Her role as one of the greatest champions of civil rights in the last 100 years. Fighting each and every time she took the bench to help us form a more perfect union, one that included opportunity for everyone.
The toughness and grit she showed in her battles with cancer. Often leaving the hospital to be found in the work out facility just hours later.
Those would all be great chapters, but I contend that the best are still to come.
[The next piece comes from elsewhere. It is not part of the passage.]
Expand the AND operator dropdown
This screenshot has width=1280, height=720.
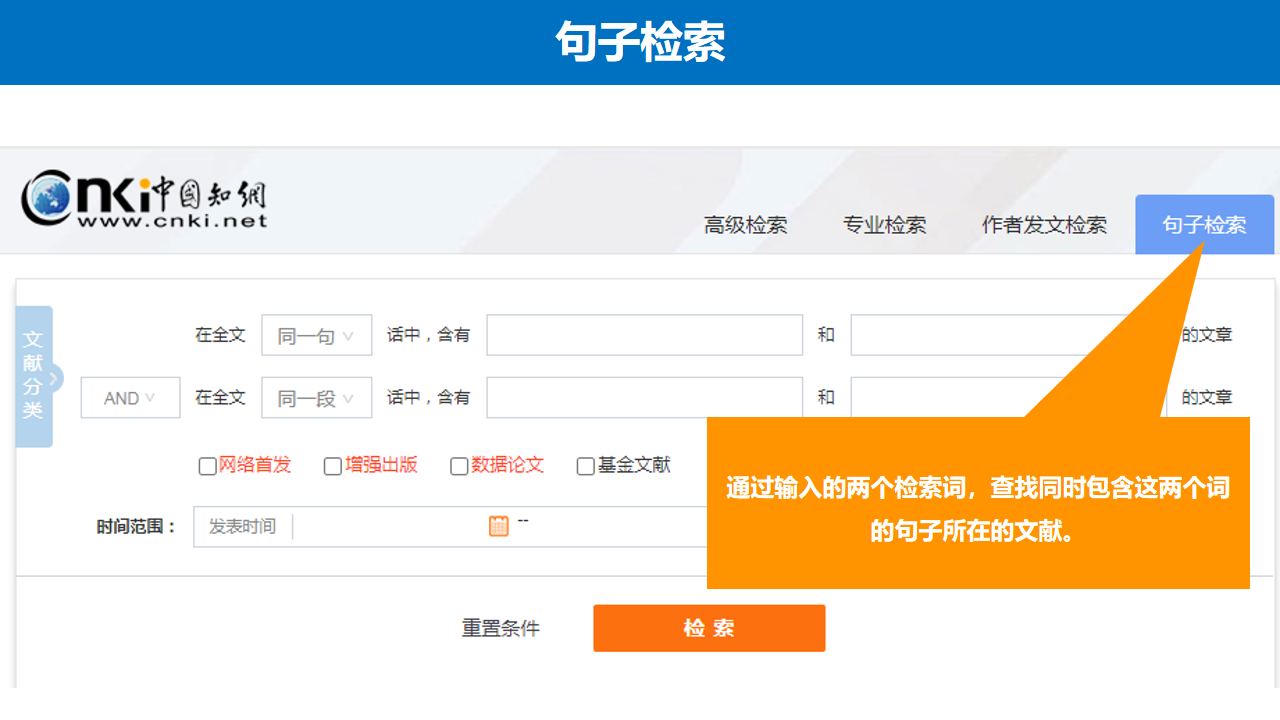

The physical form of Ruth Bader Ginsburg died tonight, but her spirit has been unleashed upon millions.
There are the members of the LGBTQ community who have opportunities in 2020 that seemed nearly impossible just a generation ago.
There are people of color and other marginalized communities that now have protections in place that will help them flourish, which will make the world better for all of us.
There are the millions of young women out there rising to positions of power armed with the rightful belief that they can be and do whatever they set their minds too.
So yes, mourn and be sad tonight. The world has lost a giant, who can never be replaced.But smile a little too.
Because there is an army coming of those she created, those she inspired, and those she unchained. They are fiercely armed with her spirit, ready to take over her unfinished work. In so many ways, the life she led means that Ruth Bader Ginsburg will never die.